Chapitre 1.


La main qui enserrait sa mâchoire lui faisait mal. Tout lui faisait mal. De ses muscles endoloris aux ongles de Salazar plantés dans sa peau, Godric n'en pouvait plus. Il se sentait oppressé dans cette étreinte poussée à l'extrême, sa respiration était sifflante, ses dents serrées, et il avait l'impression que son cou allait céder tant l'homme contre lui le forçait à tourner la tête. La position était inconfortable, les mouvements brutaux et le regard de Salazar glacial. Mais Godric supportait tout ça. Le blond savourait ces quelques minutes durant lesquelles toute l'attention du serpent était focalisée sur lui, et uniquement sur lui.

Il s'autorisa à fermer les yeux quelques instants, mais fût rappelé à l'ordre par un sifflement tout sauf humain qui s'échappait de la gorge de son amant. Godric lui répondit par un grognement étranglé mais consentit tout de même à plonger de nouveau son regard dans le sien. Il savait que c'était la seule chose qui parvenait à rendre fou Salazar : lui faire l'amour alors qu'il est totalement soumis à ses moindres faits et gestes, ses plus infimes désirs. Et il s'y pliait, au-delà de tous ses principes et même au-delà de sa fierté, qu'il avait autrefois si ardemment défendu. Le lion oubliait tout ce à quoi il avait toujours aspiré, simplement pour pouvoir accéder à ce qu'il voulait. Et il allait l'avoir.

Enfin, le moment vînt. Le corps du brun se pressa contre le sien, dans son dos, et il s'immobilisa en poussant un râle si particulier qui avait toujours fait frissonner Godric, alors qu'il se laissait aller dans un orgasme libérateur. Celui-ci ne le quittait pas des yeux.

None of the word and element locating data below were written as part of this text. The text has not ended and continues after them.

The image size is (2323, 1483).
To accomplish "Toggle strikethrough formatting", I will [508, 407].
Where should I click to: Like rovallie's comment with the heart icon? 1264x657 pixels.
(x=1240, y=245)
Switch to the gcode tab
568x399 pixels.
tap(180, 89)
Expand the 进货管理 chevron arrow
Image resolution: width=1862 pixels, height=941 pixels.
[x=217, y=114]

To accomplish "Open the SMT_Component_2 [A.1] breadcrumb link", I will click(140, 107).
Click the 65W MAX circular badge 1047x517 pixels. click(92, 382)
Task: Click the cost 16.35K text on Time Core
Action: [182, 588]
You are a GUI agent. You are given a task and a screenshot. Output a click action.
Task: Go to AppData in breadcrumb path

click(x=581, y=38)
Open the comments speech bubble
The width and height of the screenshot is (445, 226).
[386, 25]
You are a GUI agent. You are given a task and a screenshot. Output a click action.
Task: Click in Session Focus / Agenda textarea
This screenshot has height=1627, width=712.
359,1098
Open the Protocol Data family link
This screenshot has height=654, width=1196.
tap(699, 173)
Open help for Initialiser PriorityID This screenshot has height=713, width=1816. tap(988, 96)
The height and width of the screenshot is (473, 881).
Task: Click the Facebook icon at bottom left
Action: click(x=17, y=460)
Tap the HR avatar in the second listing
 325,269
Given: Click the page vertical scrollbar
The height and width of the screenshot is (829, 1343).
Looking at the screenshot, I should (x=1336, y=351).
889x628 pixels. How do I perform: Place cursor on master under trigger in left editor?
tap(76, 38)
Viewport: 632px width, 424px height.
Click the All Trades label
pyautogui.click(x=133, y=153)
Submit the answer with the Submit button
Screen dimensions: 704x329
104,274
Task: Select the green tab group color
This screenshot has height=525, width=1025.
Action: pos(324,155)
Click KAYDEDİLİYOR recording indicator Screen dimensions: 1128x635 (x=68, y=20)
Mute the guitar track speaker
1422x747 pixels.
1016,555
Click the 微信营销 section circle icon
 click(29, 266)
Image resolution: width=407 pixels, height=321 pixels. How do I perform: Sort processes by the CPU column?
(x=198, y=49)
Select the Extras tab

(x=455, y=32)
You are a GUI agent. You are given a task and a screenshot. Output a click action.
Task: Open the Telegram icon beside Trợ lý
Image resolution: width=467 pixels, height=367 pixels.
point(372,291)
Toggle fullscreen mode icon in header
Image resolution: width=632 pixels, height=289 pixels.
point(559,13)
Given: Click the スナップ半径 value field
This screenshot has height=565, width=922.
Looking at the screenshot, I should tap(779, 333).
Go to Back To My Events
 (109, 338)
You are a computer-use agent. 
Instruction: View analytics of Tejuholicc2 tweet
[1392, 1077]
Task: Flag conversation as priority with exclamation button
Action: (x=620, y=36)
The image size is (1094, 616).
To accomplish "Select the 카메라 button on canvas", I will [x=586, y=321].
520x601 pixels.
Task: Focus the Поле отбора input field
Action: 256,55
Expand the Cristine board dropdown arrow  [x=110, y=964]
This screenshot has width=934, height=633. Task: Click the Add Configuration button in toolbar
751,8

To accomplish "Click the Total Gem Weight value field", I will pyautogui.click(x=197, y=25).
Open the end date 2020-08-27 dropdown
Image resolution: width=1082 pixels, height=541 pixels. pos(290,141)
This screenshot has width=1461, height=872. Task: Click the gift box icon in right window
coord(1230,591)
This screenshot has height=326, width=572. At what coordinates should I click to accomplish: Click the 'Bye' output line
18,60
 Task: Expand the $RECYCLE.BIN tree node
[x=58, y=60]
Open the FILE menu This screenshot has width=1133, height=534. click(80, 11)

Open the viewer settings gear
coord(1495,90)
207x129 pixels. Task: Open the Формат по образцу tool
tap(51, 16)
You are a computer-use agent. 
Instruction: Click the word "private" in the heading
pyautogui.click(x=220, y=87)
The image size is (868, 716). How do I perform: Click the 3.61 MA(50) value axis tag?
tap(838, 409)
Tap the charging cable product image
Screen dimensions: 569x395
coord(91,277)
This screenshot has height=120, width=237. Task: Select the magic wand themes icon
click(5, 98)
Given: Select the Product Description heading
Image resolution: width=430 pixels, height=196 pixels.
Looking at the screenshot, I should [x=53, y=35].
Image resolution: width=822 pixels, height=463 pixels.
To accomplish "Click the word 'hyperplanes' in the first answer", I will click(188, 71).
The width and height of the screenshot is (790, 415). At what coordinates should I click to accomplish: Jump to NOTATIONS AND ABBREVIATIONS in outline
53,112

Il observait avec une attention toute particulière le visage de l'homme qu'il aimait depuis plus de quinze ans. Il avait passé plus de temps à vivre en aimant Salazar Serpentard que sans. Et en échange de tout cet amour, cette dévotion dissimulée derrière les railleries, il avait parfois sa récompense, comme maintenant. Les yeux émeraude du serpent se rouvrirent avec une lenteur exaspérante. Godric avait besoin de saisir ce regard. Maintenant.

Finalement, tout explosa.

Un.

Godric sentait une chaleur incomparable le saisir alors que Salazar le regardait de cette manière, ses lèvres entrouvertes dans une expression d'extase et tout le visage serein, épuisé d'être trop froid. Toute la pièce sembla alors trop étroite pour contenir cet instant.

Deux.

Le rouge et le vert se confondaient, s'entrechoquaient, se fondaient l'un dans l'autre. Le blanc et le noir, la lumière et l'obscurité ne formant plus qu'un dans l'infime espace qui séparait leurs peaux. Tout était parfait, absolument parfait, mais le blond ne put empêcher le sinistre décompte de se dérouler quelque part dans son esprit. Il avait six secondes. Six précieuses secondes.

Trois.

Il se retourna avec rapidité malgré son corps affaibli et meurtri. Une main se déposa sur la mâchoire du brun, puis l'autre.

Quatre.

Gryffondor contempla le visage de son meilleur ennemi, sa respiration s'accélérant, et il puisa toute son énergie dans le regard un peu perdu que lui lançait Serpentard.

Cinq.

Salazar se pencha comme pour joindre ses lèvres à celles de Godric. Ce dernier en avait terriblement envie, tout son être ne demandait que ça. Mais il savait que c'était trop tard, trop de temps s'était déjà écoulé.

Six.

Godric se redressa pour l'encourager dans son entreprise mais il fût arrêté brutalement par une main ferme plaquée contre son torse. C'était fini. Le serpent avait pris le temps qu'il lui fallait pour recouvrer ses esprits. Son visage semblait de nouveau de marbre et un voile de froideur couvrait désormais son regard.

Le blond ne bougea pas lorsque son amant se détacha de lui, ne fît aucune remarque quand il remit ses vêtements, et n'eut même pas un regard pour lui alors qu'il quittait la chambre. Il était exaspéré de constater qu'une fois encore, tout était parfaitement en ordre pour Salazar. Même pour le sexe, il était réglé comme une horloge. Au moins, Godric savait parfaitement à quoi tenait son propre bonheur.

Et il ferait n'importe quoi pour ces six secondes de lâcher-prise que le serpent pouvait lui accorder.